Enonce-nous la voie faisable...
Merci à toi
Avec toute mon amitié
Armen
Cela me fait penser à un livre: "Seul les paranoïaques survivent". C'est peut-être bien vrai...
Cher Thierry, ce que tu décris là, c'est le "Palais de Cristal" déjà dépeint avec maestria per le grand philosophe du siècle: Peter Sloterdijk. "Globalia", c'est bien, mais Sloterdijk livre les racines bien plus profondes, structurelles et substantielles de ce phénomène, aboutissement de milliers et milliers d'années. Les forces dont tu parles "sont agies" autant qu'elles agissent, dans un mouvement d'entropie dont l'ampleur dépasse y compris les plus puissants d'entre nous pauvres humaines et riens du tout à l'échelle cosmique.

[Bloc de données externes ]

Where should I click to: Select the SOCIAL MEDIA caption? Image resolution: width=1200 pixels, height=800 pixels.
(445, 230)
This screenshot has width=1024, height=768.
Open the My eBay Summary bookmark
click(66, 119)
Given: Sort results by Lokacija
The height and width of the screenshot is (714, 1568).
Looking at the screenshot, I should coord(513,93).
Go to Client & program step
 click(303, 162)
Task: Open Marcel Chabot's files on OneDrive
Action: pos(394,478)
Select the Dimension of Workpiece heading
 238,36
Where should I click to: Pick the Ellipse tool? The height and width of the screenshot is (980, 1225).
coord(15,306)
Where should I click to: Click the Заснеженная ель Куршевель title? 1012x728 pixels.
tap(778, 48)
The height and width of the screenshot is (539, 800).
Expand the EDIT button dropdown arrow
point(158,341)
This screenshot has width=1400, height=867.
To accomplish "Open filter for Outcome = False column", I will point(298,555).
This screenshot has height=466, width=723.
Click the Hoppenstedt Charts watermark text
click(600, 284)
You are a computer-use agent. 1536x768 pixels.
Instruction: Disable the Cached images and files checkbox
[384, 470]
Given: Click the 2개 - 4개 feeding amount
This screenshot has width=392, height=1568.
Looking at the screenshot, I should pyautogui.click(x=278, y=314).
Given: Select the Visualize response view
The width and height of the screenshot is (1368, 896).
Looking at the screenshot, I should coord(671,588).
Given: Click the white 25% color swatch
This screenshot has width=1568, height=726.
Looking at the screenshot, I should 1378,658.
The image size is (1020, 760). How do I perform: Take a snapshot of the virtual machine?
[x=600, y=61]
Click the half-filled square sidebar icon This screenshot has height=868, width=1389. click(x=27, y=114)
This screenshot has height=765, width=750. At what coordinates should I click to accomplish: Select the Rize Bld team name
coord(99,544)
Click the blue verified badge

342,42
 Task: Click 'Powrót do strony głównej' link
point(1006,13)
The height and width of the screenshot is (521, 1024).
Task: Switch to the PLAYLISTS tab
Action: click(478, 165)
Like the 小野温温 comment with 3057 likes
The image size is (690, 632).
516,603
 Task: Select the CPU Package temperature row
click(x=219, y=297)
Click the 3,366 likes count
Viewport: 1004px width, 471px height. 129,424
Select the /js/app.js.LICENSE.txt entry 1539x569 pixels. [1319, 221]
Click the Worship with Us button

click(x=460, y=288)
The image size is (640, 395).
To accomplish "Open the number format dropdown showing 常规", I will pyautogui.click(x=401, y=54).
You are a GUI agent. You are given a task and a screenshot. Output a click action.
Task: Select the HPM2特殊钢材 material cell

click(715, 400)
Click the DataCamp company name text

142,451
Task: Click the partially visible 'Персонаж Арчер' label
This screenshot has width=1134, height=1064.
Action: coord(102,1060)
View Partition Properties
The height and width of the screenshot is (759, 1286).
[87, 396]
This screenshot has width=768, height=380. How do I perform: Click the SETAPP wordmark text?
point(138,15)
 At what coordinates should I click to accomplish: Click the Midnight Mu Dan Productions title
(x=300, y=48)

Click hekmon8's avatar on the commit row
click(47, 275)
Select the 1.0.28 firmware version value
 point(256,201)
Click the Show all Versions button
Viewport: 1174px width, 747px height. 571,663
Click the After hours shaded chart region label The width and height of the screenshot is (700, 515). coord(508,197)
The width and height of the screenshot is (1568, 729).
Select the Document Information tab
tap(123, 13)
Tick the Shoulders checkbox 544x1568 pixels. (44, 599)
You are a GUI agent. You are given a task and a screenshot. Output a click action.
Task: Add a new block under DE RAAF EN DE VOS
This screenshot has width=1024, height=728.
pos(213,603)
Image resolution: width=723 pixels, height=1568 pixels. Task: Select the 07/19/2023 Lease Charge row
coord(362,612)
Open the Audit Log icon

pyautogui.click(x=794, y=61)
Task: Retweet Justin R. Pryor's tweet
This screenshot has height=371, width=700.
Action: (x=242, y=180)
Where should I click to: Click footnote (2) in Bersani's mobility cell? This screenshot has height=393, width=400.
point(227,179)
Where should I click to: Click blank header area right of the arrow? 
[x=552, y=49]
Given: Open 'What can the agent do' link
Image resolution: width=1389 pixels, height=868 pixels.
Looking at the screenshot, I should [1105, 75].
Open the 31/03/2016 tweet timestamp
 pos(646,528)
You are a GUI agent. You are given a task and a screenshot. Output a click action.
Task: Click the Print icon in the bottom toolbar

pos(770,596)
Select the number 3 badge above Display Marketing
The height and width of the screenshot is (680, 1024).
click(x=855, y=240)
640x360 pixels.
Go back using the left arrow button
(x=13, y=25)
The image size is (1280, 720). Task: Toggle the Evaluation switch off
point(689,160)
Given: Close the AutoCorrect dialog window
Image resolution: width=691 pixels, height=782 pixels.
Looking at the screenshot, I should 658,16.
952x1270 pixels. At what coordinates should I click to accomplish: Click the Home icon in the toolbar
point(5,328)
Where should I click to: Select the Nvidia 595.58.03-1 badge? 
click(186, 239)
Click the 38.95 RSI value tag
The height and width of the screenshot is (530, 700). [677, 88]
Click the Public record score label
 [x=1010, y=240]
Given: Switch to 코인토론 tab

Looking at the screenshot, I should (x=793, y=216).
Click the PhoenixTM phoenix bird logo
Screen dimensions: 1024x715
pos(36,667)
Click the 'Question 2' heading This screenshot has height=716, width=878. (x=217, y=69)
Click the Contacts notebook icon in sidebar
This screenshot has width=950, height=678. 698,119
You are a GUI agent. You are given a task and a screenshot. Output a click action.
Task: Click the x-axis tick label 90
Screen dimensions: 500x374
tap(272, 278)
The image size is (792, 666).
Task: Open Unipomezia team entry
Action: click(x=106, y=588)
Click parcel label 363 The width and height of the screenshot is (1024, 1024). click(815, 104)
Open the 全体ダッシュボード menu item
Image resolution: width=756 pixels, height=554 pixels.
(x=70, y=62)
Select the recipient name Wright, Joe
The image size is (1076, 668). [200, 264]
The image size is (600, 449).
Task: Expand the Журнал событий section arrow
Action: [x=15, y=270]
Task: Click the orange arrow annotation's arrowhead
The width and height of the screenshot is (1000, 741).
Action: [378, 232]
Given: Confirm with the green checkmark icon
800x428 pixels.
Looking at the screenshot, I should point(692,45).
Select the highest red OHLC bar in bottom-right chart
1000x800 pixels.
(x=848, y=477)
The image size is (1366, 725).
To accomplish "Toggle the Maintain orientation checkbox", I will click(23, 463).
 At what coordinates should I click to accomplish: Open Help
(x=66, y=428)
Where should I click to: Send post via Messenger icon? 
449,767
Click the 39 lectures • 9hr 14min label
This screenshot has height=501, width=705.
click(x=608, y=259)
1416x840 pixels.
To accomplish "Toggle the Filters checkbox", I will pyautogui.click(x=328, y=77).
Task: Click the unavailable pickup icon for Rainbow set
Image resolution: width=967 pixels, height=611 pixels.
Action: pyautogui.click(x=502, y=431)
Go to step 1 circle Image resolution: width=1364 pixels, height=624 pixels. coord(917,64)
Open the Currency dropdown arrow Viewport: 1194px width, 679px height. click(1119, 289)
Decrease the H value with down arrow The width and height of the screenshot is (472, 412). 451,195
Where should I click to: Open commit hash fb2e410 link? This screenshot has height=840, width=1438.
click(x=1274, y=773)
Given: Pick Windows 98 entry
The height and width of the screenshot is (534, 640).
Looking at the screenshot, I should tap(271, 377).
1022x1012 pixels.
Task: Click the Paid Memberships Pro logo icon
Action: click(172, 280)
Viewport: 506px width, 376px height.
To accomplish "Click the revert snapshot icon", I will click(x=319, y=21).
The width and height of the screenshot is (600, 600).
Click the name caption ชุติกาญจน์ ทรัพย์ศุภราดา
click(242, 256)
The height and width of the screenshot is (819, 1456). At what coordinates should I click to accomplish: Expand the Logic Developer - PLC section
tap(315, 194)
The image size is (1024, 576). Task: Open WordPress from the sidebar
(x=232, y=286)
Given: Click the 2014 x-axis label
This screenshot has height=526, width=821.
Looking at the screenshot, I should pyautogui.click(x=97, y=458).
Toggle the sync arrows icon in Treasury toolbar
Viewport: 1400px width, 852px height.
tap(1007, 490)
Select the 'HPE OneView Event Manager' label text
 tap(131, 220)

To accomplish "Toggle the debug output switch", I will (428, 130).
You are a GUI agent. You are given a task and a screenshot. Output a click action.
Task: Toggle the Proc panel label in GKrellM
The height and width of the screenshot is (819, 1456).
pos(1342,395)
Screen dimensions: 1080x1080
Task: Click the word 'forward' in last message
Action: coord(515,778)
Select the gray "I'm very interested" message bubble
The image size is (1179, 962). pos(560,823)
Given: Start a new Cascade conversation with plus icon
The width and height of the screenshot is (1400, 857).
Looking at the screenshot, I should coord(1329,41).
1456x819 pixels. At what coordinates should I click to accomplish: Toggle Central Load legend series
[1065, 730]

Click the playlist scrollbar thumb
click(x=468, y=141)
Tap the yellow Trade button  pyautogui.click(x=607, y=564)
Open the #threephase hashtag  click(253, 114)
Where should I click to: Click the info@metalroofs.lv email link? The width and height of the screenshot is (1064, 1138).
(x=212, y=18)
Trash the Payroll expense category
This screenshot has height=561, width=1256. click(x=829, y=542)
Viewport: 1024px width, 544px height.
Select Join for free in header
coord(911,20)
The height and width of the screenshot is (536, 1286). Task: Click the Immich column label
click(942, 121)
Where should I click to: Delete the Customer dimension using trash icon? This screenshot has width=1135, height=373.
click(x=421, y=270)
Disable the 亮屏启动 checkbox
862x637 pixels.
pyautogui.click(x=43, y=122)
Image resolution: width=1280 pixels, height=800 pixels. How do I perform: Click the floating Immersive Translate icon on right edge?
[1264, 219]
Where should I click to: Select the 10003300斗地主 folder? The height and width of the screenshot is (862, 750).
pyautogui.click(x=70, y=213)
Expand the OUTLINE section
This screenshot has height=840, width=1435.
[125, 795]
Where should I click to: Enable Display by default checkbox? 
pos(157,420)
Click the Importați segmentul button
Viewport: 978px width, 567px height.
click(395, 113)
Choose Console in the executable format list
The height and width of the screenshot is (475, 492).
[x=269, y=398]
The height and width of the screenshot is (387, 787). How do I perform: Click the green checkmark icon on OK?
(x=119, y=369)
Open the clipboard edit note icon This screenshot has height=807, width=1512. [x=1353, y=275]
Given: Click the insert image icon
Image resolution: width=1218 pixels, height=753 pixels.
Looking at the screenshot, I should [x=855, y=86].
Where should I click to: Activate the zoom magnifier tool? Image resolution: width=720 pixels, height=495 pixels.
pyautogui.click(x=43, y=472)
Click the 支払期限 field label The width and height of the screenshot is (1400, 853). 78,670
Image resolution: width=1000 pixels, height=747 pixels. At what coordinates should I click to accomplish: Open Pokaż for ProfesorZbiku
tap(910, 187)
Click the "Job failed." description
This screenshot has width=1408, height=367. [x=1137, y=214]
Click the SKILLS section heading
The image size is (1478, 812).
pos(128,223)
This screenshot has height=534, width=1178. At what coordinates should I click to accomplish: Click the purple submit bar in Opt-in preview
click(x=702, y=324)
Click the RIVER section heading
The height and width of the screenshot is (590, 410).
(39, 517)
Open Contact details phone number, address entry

Paul Diel disait que l'espèce humaine pouvait disparaître comme les Dinosaures (dont on dit qu'ils ont sombré parce que leur colonne vertébrale ne supportait plus leur poids).
Le plus rageant ou décourageant c'est que nous avons créé des armes et des conditions de vie-mort qui puissent donner réalité à l'auto destruction.
Mais Diel ajoutait qu'en vertu de la force des évolutions passées des espèces vivantes on pouvait garder l'espoir... que l'epèce humaine puisse se doter de la lucidité de ce qui la menait à l'autodestruction et le combattre.
Morin dit que l'improbable reste possible...
Il nous faut donc comme tu l'écris en effet nous donner des récits nourris de tout ce qui déjà fonctionne comme outils de contre-barbarie. C'est ta feuille de route que je décris.
Puisse-t-elle devenir celle des grands médias publics.
L'enjeu est anthropologique. Biologique : vie ou mort d'une espèce.
Pardon à cet écho un peu solennel que je donne à tes questions
Armen
Ne faut-il pas aussi, sans naïveté, plus fortement insister sur les grands mouvements internationaux qui ne sont pas forcément que voeux creux et paroles pieuses ( UNESCO et autres FORUMS)?
Il s'agit de toutes parts d'augmenter la masse critique via toutes les prises de conscience dans des champs complémentaires...
Nous sommes dans l'extrême Complexité...
Cela mûrit dans le champ psycho -pédagogique. Echecs, souffrances, décrochages scolaires aidant... sans compter les enquêtes internationales sur les écoles et les prisons françaises qui ébranlent les fausses illusions républicaines.
Et les réussites surtout extra-Hexagone que ces enquêtes révèlent.
Bien amicalement
Armen
Thierry,
as-tu lu ceci: http://www.pauljorion.com/blog/?p=53303
je trouve que ça résonne bien avec ce que tu dis.